Passage:
★ ★ ★
Father Alphonse Ratisbonne

~ Salvation Through Mary ~

JACQUES TERRIEN

For the common run of souls, the spiritual life resembles, most often, a slow and difficult pilgrimage to Heaven, made up of falls and recoveries, resignation and confident perseverance. But to clearly show that he is the Master of all and in order to encourage us never to doubt his mercy, God sometimes performs great works of love, with which his holy Mother is frequently associated, so as to render these wonders still more touching.

Among all the manifestations of the goodness of Mary towards her children, the conversion of Alphonse Ratisbonne, an Israelite from the Alsatian bourgeoisie, is certainly one of the most spectacular and moving in the entire history of Christianity. Often compared to that of Saul on the road to Damascus, the spiritual and moral transformation of Alphonse Ratisbonne was immediate and total. What was there in common between the intellectual arrogance of a young son of the family promised every success, and the touching humility of the founder of Ecce Homo in the twilight of his life?

Rome Rendez-vous

When he arrived in Rome at the beginning of 1842, Alphonse Ratisbonne was a young man destined for a brilliant future. Belonging to a wealthy Jewish family from Strasbourg, he shared with several Israelites of his station a high ideal: to undertake the moral and material regeneration of the most disadvantaged members of the Jewish community of Alsace and Germany.

However, despite his lofty aspirations, Alphonse had received no religious education and did not observe the least dictates of Judaism. His intelligence, as one biography notes, "had something cold and positive about it." Possessed of a caustic and mocking spirit, he was driven by a ferocious hostility towards Catholics; hostility further aggravated by his brother Theodore entering the Church several years earlier.

The voyage that our convinced rationalist made to Rome during winter 1842, having just become engaged to a young Alsation girl of high society, was therefore "the intellectual pilgrimage" that all cultivated young men undertook in this era to the ancient landmarks of Civilisation.

But thanks to Baron de Bussières, who he met in the Eternal City on the advice of his brother Theodore, the young Ratisbonne suddenly passed from indifference to faith. In fact, moved with pity by the arrogant atheism of his interlocutor, Baron de Bussières firmly invited Alphonse to wear Our Lady's Miraculous Medal and to recite St Bernard's Memorare. After much resistance, the young unbeliever eventually obeyed the pressing invitation of his brother's friend.

It was on 20 January 1842, while in the company of Baron de Bussières in the church of St. Andrea delle Fratte, that the miraculous, instantaneous conversion of Alphonse Ratisbonne occurred. Let us read the account given later, in a moving little book, by the privileged witness of this startling scene:

"I soon found him," writes M. de Bussières, "kneeling before the chapel of St. Michael the Archangel. I went up to him and touched him three or four times before he became aware of my presence. Finally, he turned towards me, his face bathed in tears, hands clasped together. I was dumbstruck with astonishment. I felt what one must experience in the presence of a miracle. I helped Ratisbonne to his feet and led him, almost carrying him, out of the church; I asked him what was the matter, where he wanted to go: 'Take me wherever you like, he cried, 'after what I have seen, I obey'. I urged him to explain; he was unable to do so, overcome with emotion. He drew from his breast the miraculous medal, covering it with kisses and tears. I took him home, but despite my entreaties I could only obtain from him some exclamations broken with sobs: 'Ah! how happy I am! how good is God! what plenitude of graces and bliss! How those who do not know are to be pitied!' Then he burst into tears thinking about heretics and non-believers. Finally he asked me if he was mad. Soon led by the witness of the miracle to Father de Villefort, who asked him to explain what had happened, Ratisbonne could only confess: 'I SAW HER, I SAW HER!'"
★ ★ ★
Pixel coordinate grounding data:
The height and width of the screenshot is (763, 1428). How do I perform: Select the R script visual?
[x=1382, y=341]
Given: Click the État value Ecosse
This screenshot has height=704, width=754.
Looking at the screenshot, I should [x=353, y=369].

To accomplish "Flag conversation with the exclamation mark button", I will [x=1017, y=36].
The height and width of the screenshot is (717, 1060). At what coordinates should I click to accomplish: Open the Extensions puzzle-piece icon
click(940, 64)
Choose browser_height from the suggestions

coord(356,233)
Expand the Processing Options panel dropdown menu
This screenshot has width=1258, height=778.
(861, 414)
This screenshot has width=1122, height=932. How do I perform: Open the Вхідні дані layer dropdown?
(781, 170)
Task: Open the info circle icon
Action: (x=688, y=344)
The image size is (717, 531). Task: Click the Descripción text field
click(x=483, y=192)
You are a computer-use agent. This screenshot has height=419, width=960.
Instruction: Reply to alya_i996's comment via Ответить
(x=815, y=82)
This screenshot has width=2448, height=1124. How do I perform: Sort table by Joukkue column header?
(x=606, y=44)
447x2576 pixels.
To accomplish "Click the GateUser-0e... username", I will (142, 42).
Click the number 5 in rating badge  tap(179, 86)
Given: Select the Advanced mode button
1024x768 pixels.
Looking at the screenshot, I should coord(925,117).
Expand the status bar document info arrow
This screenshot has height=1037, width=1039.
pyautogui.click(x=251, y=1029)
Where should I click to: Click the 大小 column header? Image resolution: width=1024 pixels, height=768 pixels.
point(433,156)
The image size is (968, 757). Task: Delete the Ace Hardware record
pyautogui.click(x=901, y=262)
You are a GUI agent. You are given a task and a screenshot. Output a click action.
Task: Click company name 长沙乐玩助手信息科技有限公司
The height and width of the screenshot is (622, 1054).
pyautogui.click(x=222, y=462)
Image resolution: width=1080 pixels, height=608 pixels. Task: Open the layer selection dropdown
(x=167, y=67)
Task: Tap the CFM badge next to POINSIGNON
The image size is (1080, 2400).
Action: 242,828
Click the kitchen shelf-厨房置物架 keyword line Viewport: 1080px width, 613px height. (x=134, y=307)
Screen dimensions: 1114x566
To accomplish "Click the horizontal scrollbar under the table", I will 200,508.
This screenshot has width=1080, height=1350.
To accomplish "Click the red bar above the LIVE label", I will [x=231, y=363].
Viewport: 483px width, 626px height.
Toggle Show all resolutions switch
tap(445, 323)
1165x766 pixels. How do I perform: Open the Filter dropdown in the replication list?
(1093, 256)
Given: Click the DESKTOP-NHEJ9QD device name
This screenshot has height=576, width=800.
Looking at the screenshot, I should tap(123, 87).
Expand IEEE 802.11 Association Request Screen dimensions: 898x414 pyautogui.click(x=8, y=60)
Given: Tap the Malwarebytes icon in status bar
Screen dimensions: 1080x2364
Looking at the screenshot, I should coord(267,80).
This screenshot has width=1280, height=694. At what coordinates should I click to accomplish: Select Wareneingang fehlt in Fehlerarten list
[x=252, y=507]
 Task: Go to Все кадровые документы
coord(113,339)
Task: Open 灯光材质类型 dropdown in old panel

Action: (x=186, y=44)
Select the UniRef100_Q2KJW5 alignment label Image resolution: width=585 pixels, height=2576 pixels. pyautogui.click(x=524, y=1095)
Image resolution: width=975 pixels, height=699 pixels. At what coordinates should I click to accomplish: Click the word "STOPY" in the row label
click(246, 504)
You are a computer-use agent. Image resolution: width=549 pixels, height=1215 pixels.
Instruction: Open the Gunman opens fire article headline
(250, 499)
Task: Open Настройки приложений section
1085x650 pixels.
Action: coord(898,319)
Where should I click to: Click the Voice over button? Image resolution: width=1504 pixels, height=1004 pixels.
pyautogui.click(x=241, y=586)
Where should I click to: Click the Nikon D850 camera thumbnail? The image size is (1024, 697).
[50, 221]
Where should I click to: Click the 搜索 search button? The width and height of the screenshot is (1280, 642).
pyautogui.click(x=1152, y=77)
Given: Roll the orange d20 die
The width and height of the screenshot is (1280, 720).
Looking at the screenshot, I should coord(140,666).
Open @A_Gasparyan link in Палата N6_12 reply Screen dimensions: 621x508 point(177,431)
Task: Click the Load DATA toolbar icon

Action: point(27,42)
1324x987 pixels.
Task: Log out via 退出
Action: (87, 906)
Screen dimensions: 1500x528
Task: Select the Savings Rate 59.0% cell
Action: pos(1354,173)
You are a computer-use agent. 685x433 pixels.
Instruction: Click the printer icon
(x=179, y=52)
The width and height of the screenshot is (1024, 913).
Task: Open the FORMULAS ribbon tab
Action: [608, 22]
★ ★ ★
Work to complete:
(a) In the Ratisbonne passage, in front of which chapel did Baron de Bussières find Ratisbonne kneeling?
(b) Write the next part of the Ratisbonne passage, starting after its last sentence.
These rows have no connection to the Ratisbonne passage.

Numbered responses:
(a) The chapel of St. Michael the Archangel.

(b)
Shortly after his conversion, the priest who baptised him quoted to Ratisbonne an extract from the second chapter of Eccliasticus: "The men God accepts as his own, He tries in the furnace of humiliations and distress." Was that not the foreshadowing of all the difficulties, all the crosses that awaited the future founder of Ecce Homo and which every Christian who truly wishes to follow Jesus and Mary must generously accept?

A New Life

Once the investigation ordered by the Vatican was completed, an investigation officially attesting to the authenticity of the miracle of St. Andrea delle Fratte, Ratisbonne left immediately for Paris, where his brother Theodore was chaplain to the Sisters of the House of Providence, dedicated to the education of young Jewish orphans. Marie Alphonse thirsted for retreat and wished to sacrifice himself in the total service for Jesus Christ, for the conversion of souls and, more particularly, for the salvation of his family.

After making a generous gift of all his goods to the Sisters of Providence, he entered the novitiate of the Jesuits of Toulon in June 1843, at the age of 29. For 10 years he prepared himself, in the Society of Jesus, for the delicate mission he had received from Heaven to convert his people. He was active in the foundation and development of the Catechumenate of Our Lady of Sion.

Ordained priest on 23 September 1848, Fr Marie left soon after to evangelise the galley slaves of the Brest penal colony. Despite difficult living conditions, he said to the convicts: "My heart overflows with joy finding myself among you." After Brest, it was Fontevrault and the apostolate to inmates.

But Father Marie felt himself more and more attracted by the work of Our Lady of Sion, founded several years before by his brother Theodore. So the young priest obtained from his superiors permission to leave the Society of Jesus to return to Jerusalem, in 1855, by way of a pilgrimage. It was in the Holy City that he would accomplish the greatest and most fruitful part of his ministry. Thus he would rediscover, this time in its Christian dimension, the very ideal of his youth: to regenerate Jews and Muslims spiritually, morally and intellectually, in the light of the Catholic faith.

Our Lady of Sion

This foundation constituted the very heart of the vocation of Father Marie Alphonse Ratisbonne, who was actively supported in his task by Mgr Valerga, Latin Patriarch. Indeed the latter, edified by the Neophytat of Paris run by the Sister's of Father Theodore, did not hesitate to offer to the new Holy Land foundation the hospitality of his own residence.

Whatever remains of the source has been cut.